Review: Iced: A Novel

Seven years ago, Miles Pussett was a steeplechase jockey, loving the rush of the race. But after an unfortunate event, he left horseracing behind and swore he would never return. Now he gets his adrenaline rush from riding headfirst down the Cresta Run, a three-quarter-mile Swiss ice chute, reaching speeds of up to eighty miles per hour.
 
Finding himself in St Moritz during the same weekend as White Turf, when high-class horseracing takes place on the frozen lake, he gets talked into helping out with the horses. Against his better judgement, he decides to assist, but things aren’t as innocent as they seemed.

My Review

Iced didn’t quite live up to my expectations of a mystery. However, I did gain insight into mental health issues, discovered a new sport, and enjoyed the plot. Felix used an interesting technique to show how the character’s past affected his present by weaving two stories together, one, now and the other seven years earlier. However, as I read, I didn’t always switch from past to present, or vice versa, when I should have and felt confused. In addition, the protagonist, Miles Pussett, came off a little whiny, and I had little sympathy for him.

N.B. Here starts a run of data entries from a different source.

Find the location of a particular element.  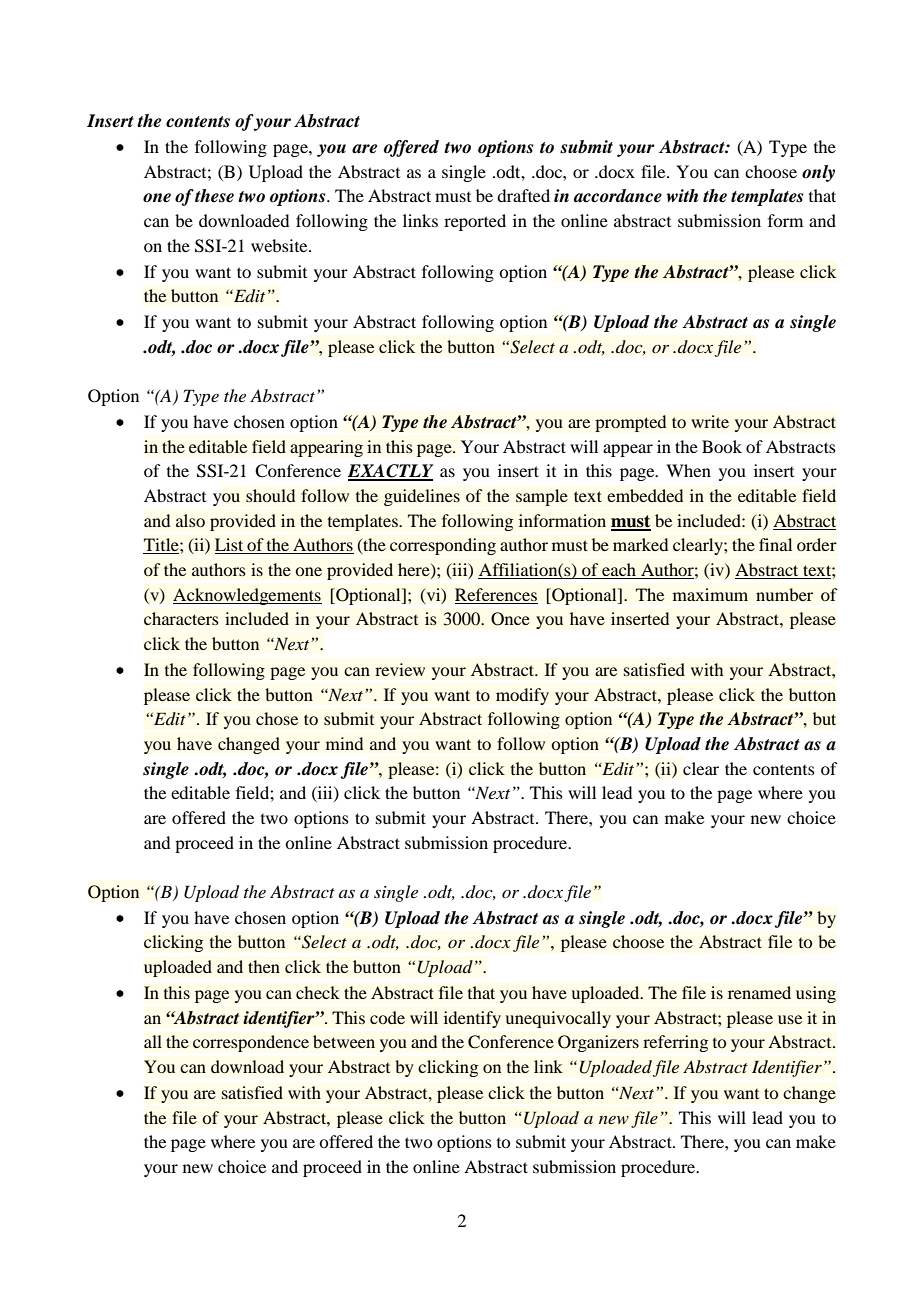

should is located at coordinates (270, 495).
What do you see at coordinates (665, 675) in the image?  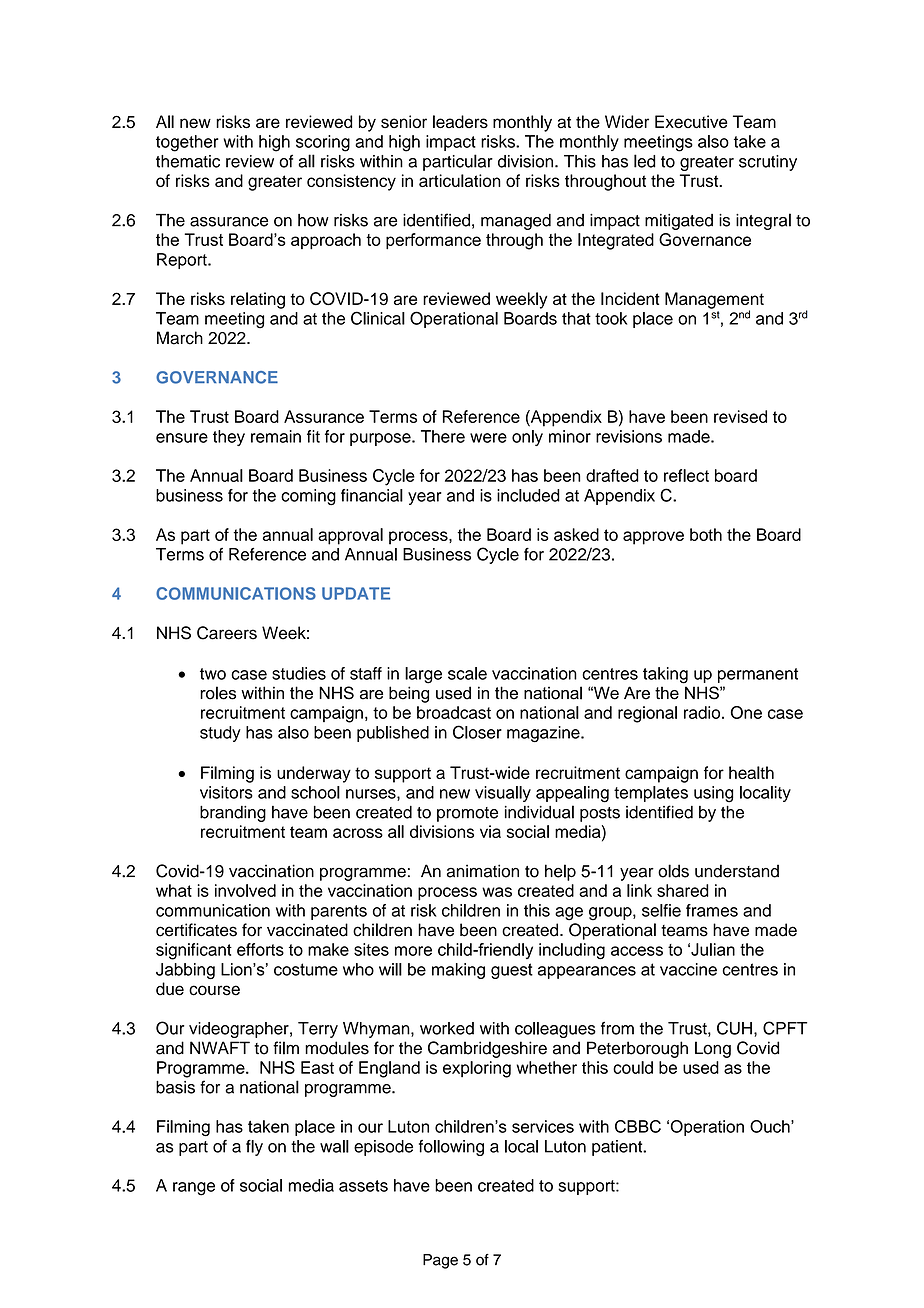 I see `taking` at bounding box center [665, 675].
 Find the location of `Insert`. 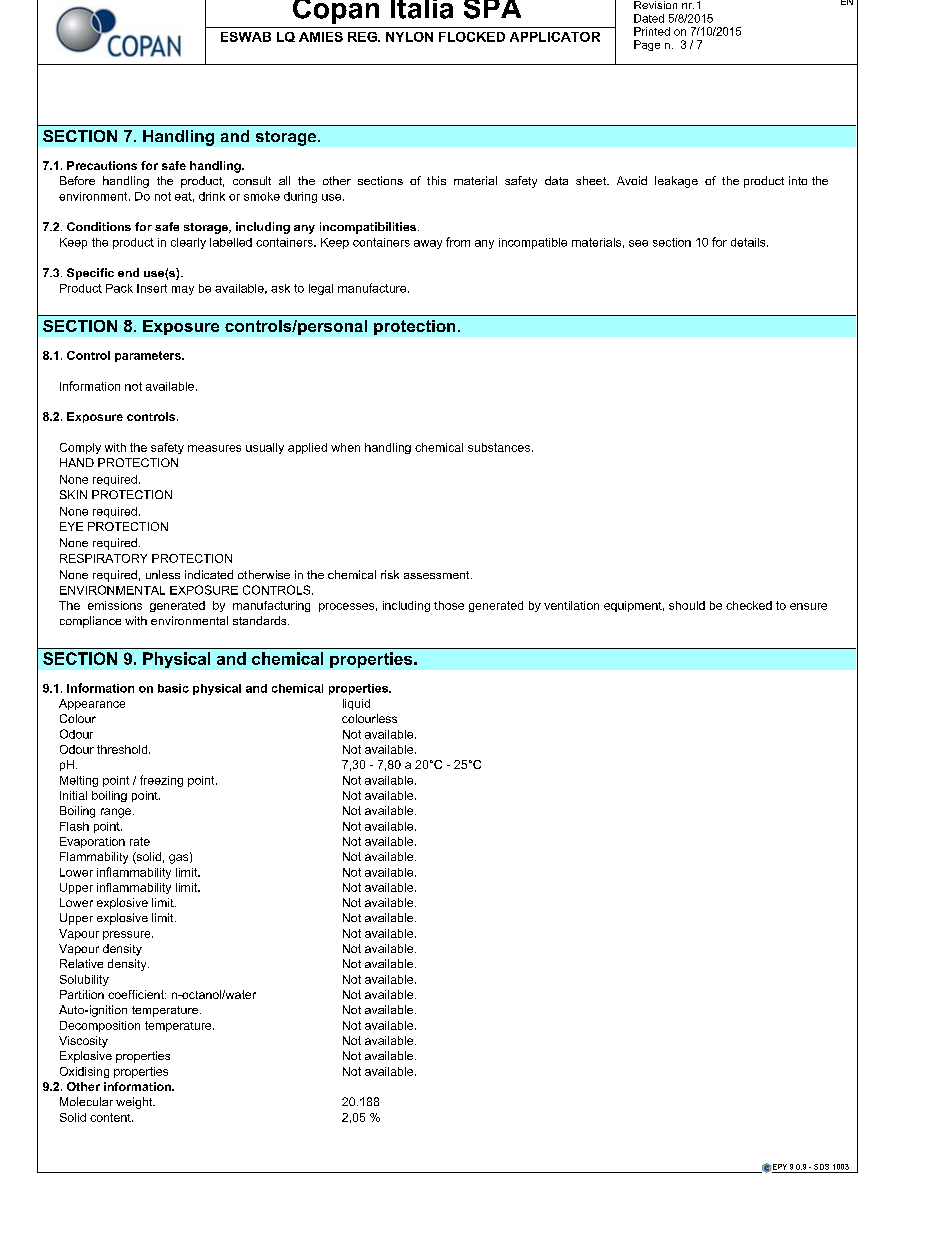

Insert is located at coordinates (152, 288).
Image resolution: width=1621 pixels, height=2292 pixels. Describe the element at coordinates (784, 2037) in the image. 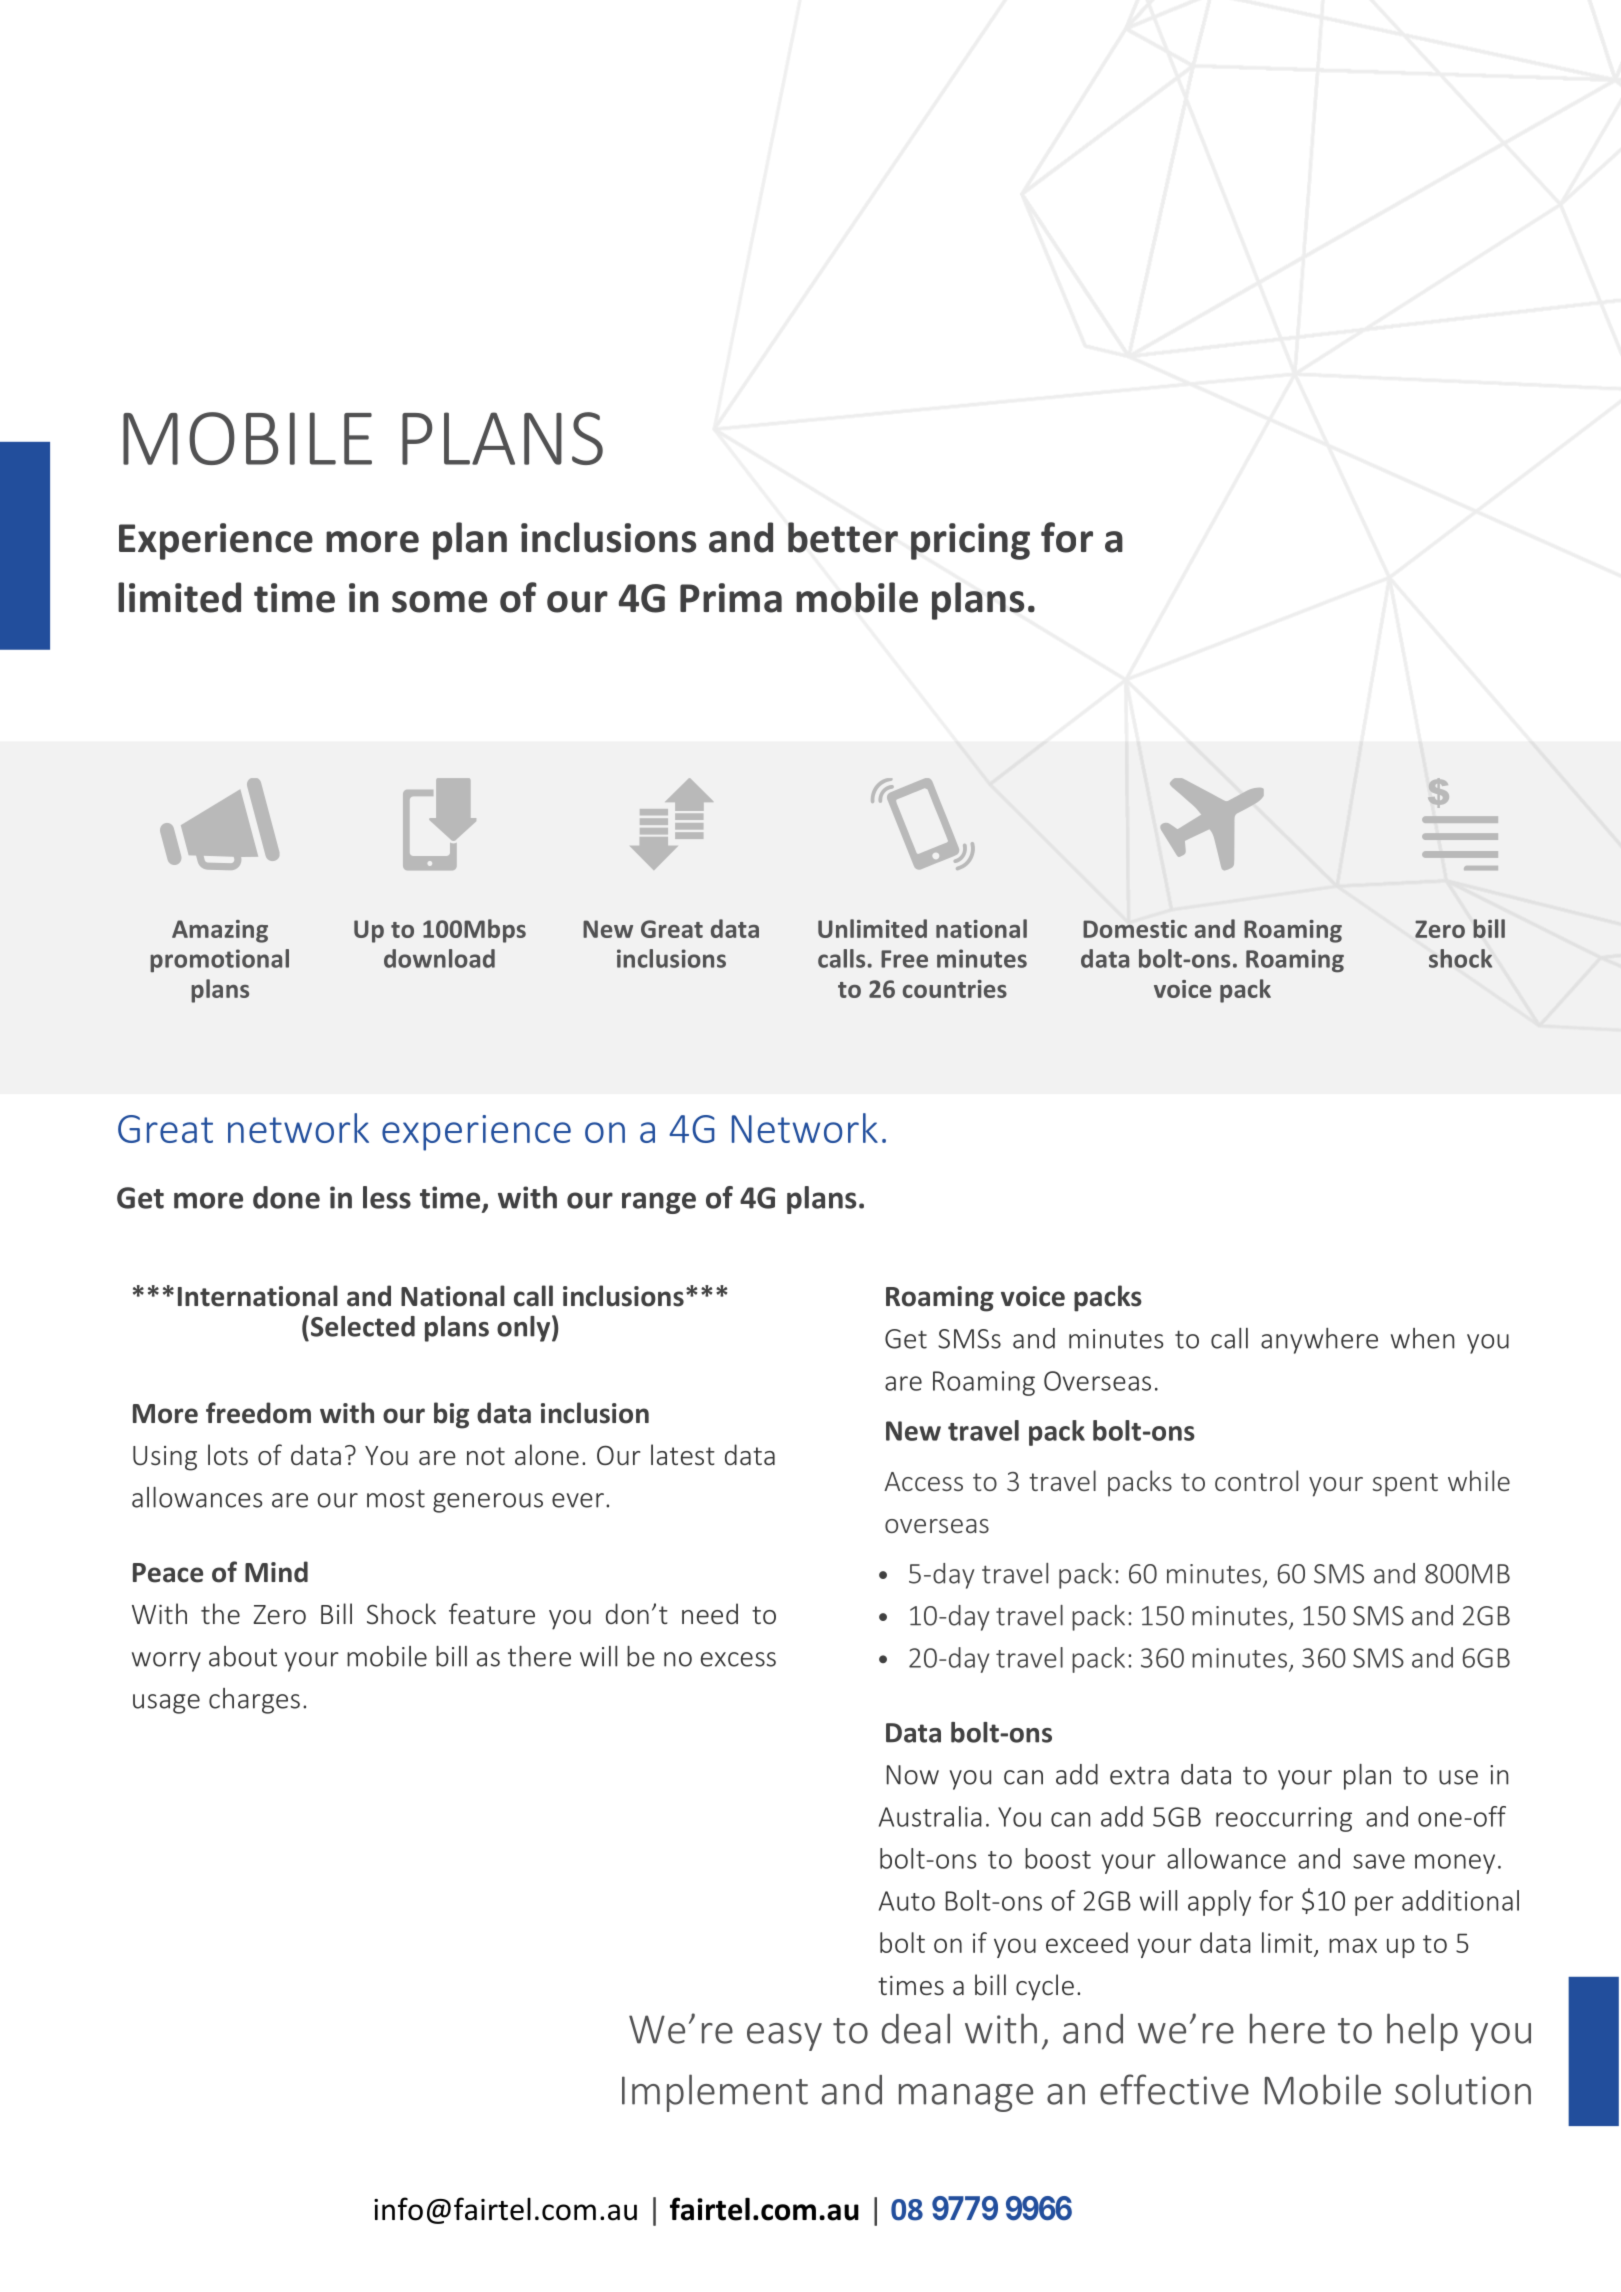

I see `easy` at that location.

On the other hand, I didn’t put the book down. And I found I was interested in how Pussett, a jockey, ended up in St. Moritz riding the ice. Surprisingly, I enjoyed this book. 

Meet Felix Francis

FELIX FRANCIS is Dick Francis’s youngest son. Born in 1953, Felix studied Physics and Electronics at London University and then embarked upon a 17 year career teaching Advanced Level physics at three schools, the last seven as head of the science department at Bloxham School in Oxfordshire.

Felix remembers conversations around the Francis breakfast table being somewhat unconventional. “The production of a Dick Francis novel has always been a mixture of inspiration, perspiration and teamwork. The first one was published when I was nine, and I grew up in a house where breakfast talk would be about the damage a bullet might do to a man’s guts rather than the more mundane topics of everyday life”, he says.

Over the past 40 years Felix assisted Dick with both the research and the writing of many of his novels. They shared a love of racing and often worked together on plot and character details at Dick’s home in the Cayman Islands. This partnership allowed Dick to draw upon Felix’s knowledge and experience as a physics teacher in Twice Shy and his past as an international marksman in Shattered (2000) and Under Orders (2006).